NPS hunting regulations on Alaska federal lands have been reversed repeatedly across administrations, illustrating the statute's live political friction. A 2015 NPS rule prohibited certain hunting practices on Alaska national preserves that are common in Alaska — including use of bait for bears, same-day airborne hunting, and taking of wolves and coyotes during denning season. Alaska objected that these practices were legal under state law and that federal land managers were overstepping ANILCA's intent. The Trump administration reversed the rules in 2020; the Biden administration reinstated similar protections in 2022-2023; the Trump administration reversed them again by executive action in 2025. The yo-yo illustrates the unresolved tension between ANILCA's conservation mandate and Alaska's insistence on uniform statewide wildlife management rules.

Federal subsistence fishery closures have created significant community conflict. Federal subsistence managers have closed or sharply restricted commercial and sport fishing on some federal waterways in Alaska to protect subsistence access for rural residents when salmon runs fall below threshold levels. The Kuskokwim River king salmon fishery has faced repeated federal closures since 2020 amid dramatically reduced runs — affecting commercial fishers, sport guides, lodges, and subsistence users all competing for insufficient fish. The legal framework for prioritizing subsistence over commercial harvest on federal waters is rooted in ANILCA's subsistence preference provisions; the economic disruption falls on communities and businesses that depend on the same resource for different uses.

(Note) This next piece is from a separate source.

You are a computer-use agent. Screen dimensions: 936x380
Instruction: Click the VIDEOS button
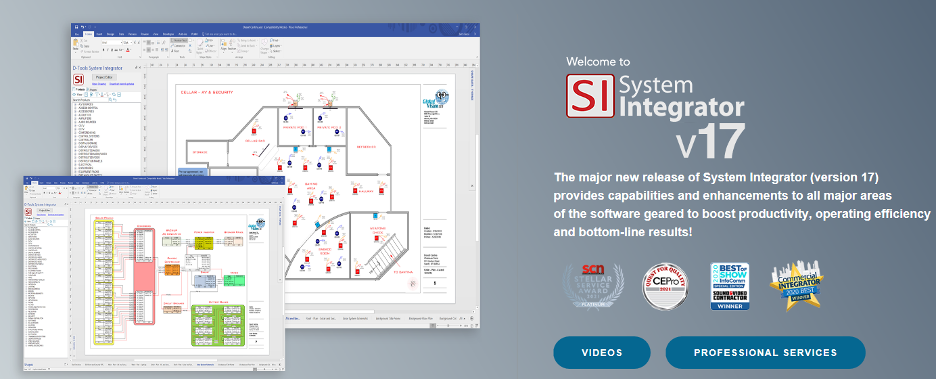point(602,353)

ANILCA's 45th anniversary (2025) has brought attention to unresolved structural problems. The federal-state subsistence conflict — unresolved since 1989 — is the most commonly cited systemic failure. Alaska has never agreed to a unified subsistence management system that would comply with ANILCA on federal lands while maintaining state authority elsewhere; the result is duplicative bureaucracy and persistent uncertainty for rural users. Climate change is adding physical pressure: thawing permafrost is destabilizing infrastructure, shifting wildlife distributions are changing where subsistence harvests are viable, and reduced sea ice is altering access to traditional hunting areas. ANILCA's geographic and ecological assumptions were made for a different Alaska than 2025-2026 resource managers are working in.